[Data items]

● ● ●

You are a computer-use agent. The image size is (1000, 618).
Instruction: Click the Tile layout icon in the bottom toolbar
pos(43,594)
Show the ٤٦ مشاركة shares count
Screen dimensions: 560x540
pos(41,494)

● ● ●

[Exercise prompt] Once the line with "Instruction: Click the" is found, write out that line and every one after it through the last line of the records, exactly and with nothing else.

[Solution to this task]
Instruction: Click the Tile layout icon in the bottom toolbar
pos(43,594)
Show the ٤٦ مشاركة shares count
Screen dimensions: 560x540
pos(41,494)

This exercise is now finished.